A post all about cozy outfits, taking walks, The Presidio, the importance of Trader Joe’s, and why you need cashmere and cape-scarves in your life immediately. You know, hard-hitting journalism.
When we decided to move to San Francisco, one of my main requirements was that we lived somewhere not like Brick Lane. Sure, I loved our time among the buzz, markets, vibrant nightlife, everything-at-your-fingertips way of life.
But. Sometimes, you just get tired of it. I craved a slower pace, fresh air, green spaces. A different way of life. However, convenience is still important to me (what can I say; I got used to living in Shoreditch. I am lazy. I love pajamas).
We chose the Marina district as it offered us the best of everything: good restaurants just a short walk away (thank you, Chestnut Street); a quiet neighborhood chock-full of imposing Victorians, each one different than the last; and, most importantly, quick access to the Presidio — and all the nature walks it offers.
Admittedly, we’ve really only gone walking through the Presidio once. For this photoshoot. Which was actually a walk to Trader Joe’s, because if I could, I would actually just live in a Trader Joe’s. (No, seriously. If you read my Moving Back to America Observations post, you’ll know that Stag and I would just about leave each other other a pot of TJ’s fresh salsa.)
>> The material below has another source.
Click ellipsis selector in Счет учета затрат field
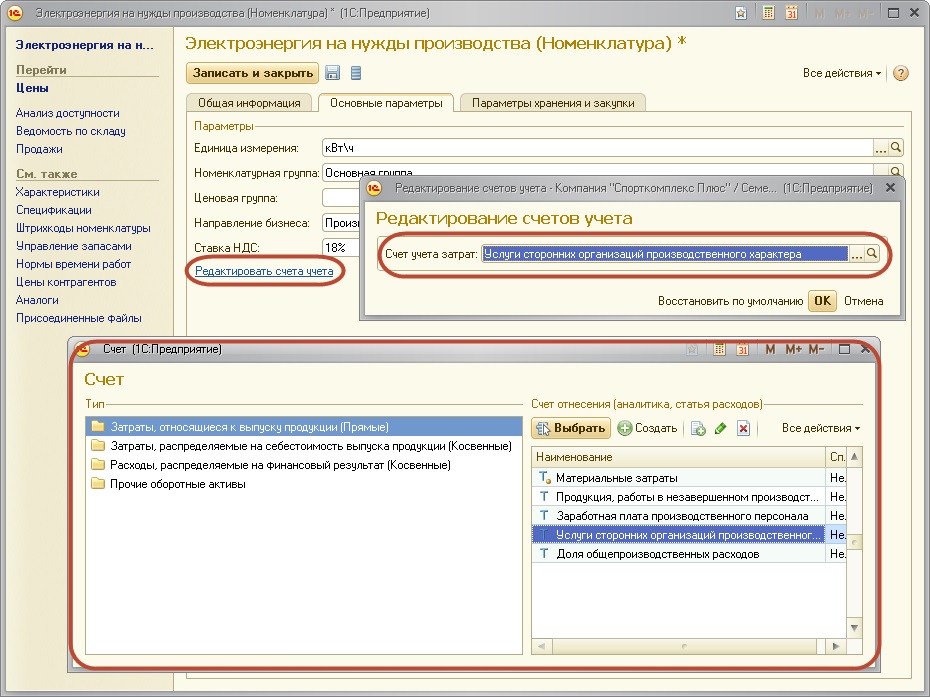930x697 pixels. click(x=856, y=254)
If I’m honest, I think my quest for a neighbourhood like the Marina stems from a marked change in not just where I want to live, but what I want in life. After years of moving and adventures — I have moved consistently every 9-24 months since I was 17 years old — I’m old(ish) and tired. My soul feels tired. Like it wants a rest, a rest that only a quiet cup of tea and a long-term home can bring.
But, let’s be real, I’m only 30. I’m pretty sure I’d quickly turn into Bilbo Baggins thinkin’ it’s time for another adventure if I actually got what I wanted. Plus, we are literally in the midst of a big adventure, so my quest for quiet cottages and slow days is on the back burner while we soak in the California sun.
However, rather than give up my cozy ambitions, I bring it into my life in small ways. By choosing a career path that essentially has turned me into a Home Hermit. By living in a calmer neighbourhood, as discussed above. And, most importantly, by living in cozy outfits.
For many, a ‘cozy outfit’ is whatever is loose and old, maybe nostalgic, or maybe just whatever is lying around. For me, it’s defined by two elements that help establish both comfort and style: fabric and shape.
Soft fabrics like cashmere, silk, and jersey all create comfort for your skin and move with your body. While some of these high-end fabrics can wind up on the expensive side, there are great finds to be had. Everlane offer beautiful cashmere sweaters for $100; I plan on snapping one up in January (when my credit card recovers from buying all the furniture). I recently got this cashmere cardigan on sale and with an extra 30% off. I’ve been wearing nearly every day ever since. Good jersey leggings will be your yoga and loungewear best friend without sacrificing style. I get mine from Muji and M&S.
Yes, when I say ‘shape is important,’ I do mostly mean ‘loose and baggy.’ But, loose-fitting clothing doesn’t have to mean your old college sweats or your dad’s old tee-shirt (guilty). Waterfall cardigans (again, this cashmere number) and oversized sweaters do the trick while looking put-together.
And, as I have discovered, the Holy Grail of all Wrap-Around Coziness is, indeed, this scarf-wrap from Madewell. It’s a large scarf with armholes, as easily wrapped around your neck as a scarf as it is worn like a cardigan, a poncho or a wrap. Crafted of wool-blend, it feels winter-appropriate against your skin. Versatile, yes, and elevated by Autumnal colours and a check print. Cozy outfits, made.
Speaking of cozy comforts. These Veja sneakers that I nabbed before moving to the US are the most comfortable sneakers I’ve ever owned. They’re also one of the most sustainable shoes you can buy. Cozy and good for the environment? Yes, please.